At this point, you’ve edited your servers’ /etc/hosts files to configure hostnames which will resolve to each one’s IP address. You’ve also opened up each of your servers’ firewalls to allow the other two servers access to the default MongoDB port, 27107. Now you’re ready to begin configuring the MongoDB installation on each server to enable replication.

This step outlines how to do this by editing MongoDB’s configuration file, /etc/mongod.conf. You must complete every procedure in this step on each server, but for demonstration purposes we will use mongo0 in examples.

On mongo0, open the MongoDB configuration file in your preferred text editor:

  • sudo nano /etc/mongod.conf

Even though you’ve opened up each server’s firewall to allow the other servers access to port 27017, MongoDB is currently bound to 127.0.0.1, the local loopback network interface. This means that MongoDB is only able to accept connections that originate on the server where it’s installed.

To allow remote connections, you must bind MongoDB to your servers’ publicly-routable IP addresses in addition to 127.0.0.1. This way, your MongoDB installation will be able to listen to connections made to your MongoDB server from remote machines.

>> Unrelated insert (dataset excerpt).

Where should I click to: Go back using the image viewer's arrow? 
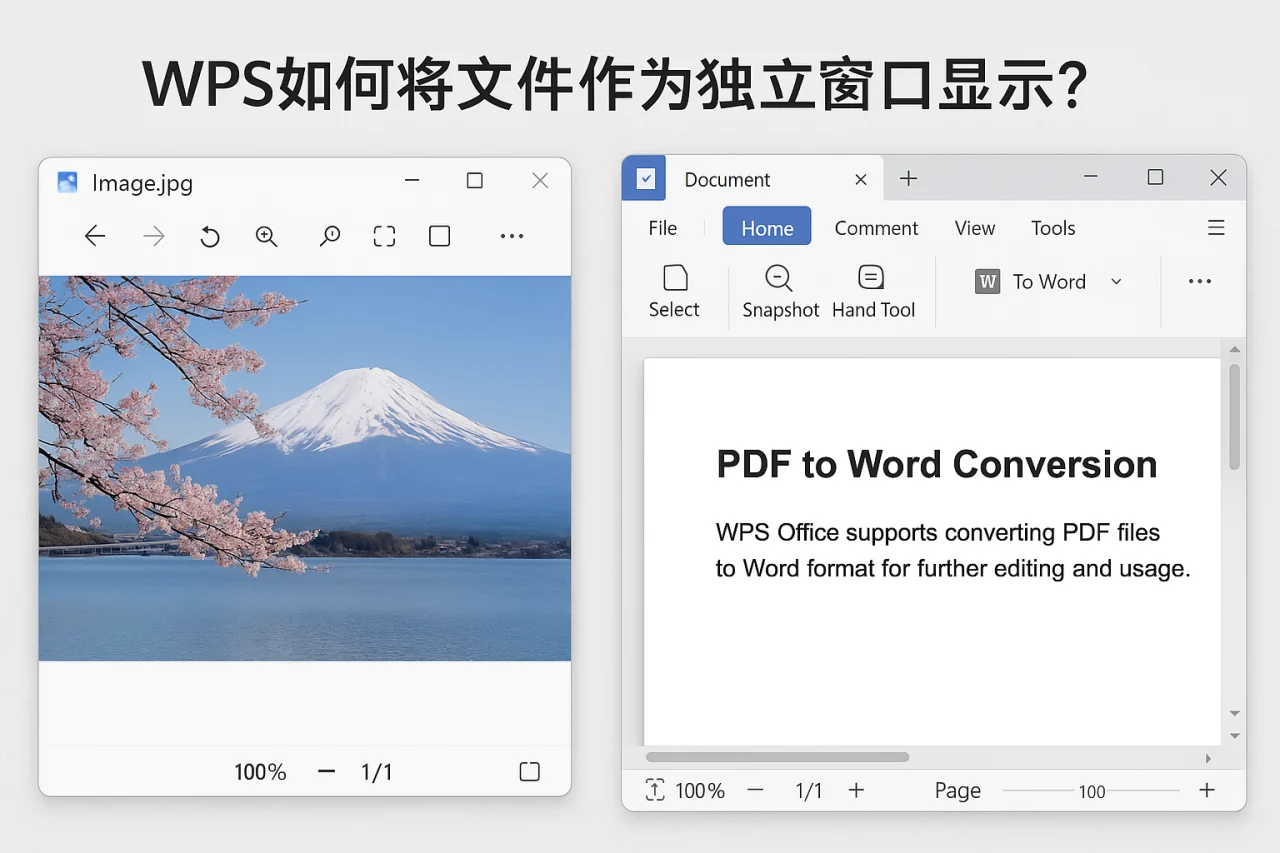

Find the network interfaces section. It will look like this by default:

/etc/mongod.conf
. . .
# network interfaces
net:
  port: 27017
  bindIp: 127.0.0.1
. . .

Append a comma to the line beginning with bindIp: followed by mongo0’s hostname or public IP address. This example uses the hostname configured in Step 1:

/etc/mongod.conf
. . .
# network interfaces
net:
  port: 27017
  bindIp: 127.0.0.1,mongo0.replset.member
. . .

Next, find the line that reads #replication: towards the bottom of the file. It will look like this:

/etc/mongod.conf
. . .
#replication:
. . . 

Uncomment this line by removing the pound sign (#). Then add a replSetName directive below this line followed by a name which MongoDB will use to identify the replica set:

/etc/mongod.conf
. . .
replication:
  replSetName: "rs0"
. . . 

In this example, the replSetName directive’s value is "rs0". You can provide whatever name you’d like here, but it can be helpful to use a descriptive name. Keep in mind, though, that each server’s mongod.conf file must have the same name after the replSetName directive in order for each of their MongoDB instances to become members of the same replica set.

Note that there are two spaces before the replSetName directive and that the name is wrapped in quotation marks ("), both of which are necessary for this configuration to be read properly.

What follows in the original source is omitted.